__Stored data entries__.
▶

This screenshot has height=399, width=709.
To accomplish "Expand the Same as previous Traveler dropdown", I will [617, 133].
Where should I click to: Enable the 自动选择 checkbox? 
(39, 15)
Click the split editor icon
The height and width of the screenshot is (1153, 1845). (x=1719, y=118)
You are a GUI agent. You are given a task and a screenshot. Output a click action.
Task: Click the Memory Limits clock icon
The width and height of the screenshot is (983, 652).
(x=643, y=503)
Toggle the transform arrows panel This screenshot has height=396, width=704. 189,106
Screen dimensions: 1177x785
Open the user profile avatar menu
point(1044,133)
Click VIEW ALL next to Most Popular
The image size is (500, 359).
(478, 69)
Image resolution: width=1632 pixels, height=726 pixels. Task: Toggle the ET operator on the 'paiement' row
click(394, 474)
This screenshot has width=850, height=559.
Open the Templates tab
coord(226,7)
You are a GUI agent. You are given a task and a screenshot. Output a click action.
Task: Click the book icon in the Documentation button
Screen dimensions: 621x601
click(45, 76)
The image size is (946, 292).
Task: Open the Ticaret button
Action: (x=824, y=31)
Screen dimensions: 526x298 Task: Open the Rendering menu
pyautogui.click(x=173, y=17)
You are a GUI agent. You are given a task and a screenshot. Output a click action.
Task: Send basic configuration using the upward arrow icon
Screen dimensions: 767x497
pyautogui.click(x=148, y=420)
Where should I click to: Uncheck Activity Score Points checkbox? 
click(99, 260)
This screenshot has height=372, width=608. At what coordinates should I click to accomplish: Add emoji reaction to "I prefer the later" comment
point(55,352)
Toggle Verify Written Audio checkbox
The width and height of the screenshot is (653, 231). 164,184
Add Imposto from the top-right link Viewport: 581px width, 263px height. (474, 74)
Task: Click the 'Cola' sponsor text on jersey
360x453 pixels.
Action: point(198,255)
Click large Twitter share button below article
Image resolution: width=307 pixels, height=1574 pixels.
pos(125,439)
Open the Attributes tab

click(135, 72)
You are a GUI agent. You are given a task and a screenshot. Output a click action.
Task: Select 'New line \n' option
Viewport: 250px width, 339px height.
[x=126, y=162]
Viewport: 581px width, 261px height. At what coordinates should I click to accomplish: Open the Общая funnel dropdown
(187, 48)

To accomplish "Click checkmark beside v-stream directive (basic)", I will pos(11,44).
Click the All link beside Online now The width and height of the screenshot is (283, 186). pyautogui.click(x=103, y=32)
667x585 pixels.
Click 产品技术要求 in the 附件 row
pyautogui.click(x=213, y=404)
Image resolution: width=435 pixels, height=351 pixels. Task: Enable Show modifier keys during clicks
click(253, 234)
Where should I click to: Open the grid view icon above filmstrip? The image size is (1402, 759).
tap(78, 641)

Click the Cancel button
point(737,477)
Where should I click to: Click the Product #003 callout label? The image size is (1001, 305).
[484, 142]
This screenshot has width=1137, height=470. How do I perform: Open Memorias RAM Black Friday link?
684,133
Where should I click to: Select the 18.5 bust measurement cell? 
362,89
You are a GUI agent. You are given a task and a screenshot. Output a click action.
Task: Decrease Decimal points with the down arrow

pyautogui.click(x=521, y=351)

◀

State how many lines in the entries hold the word "will", giving the number alone.

2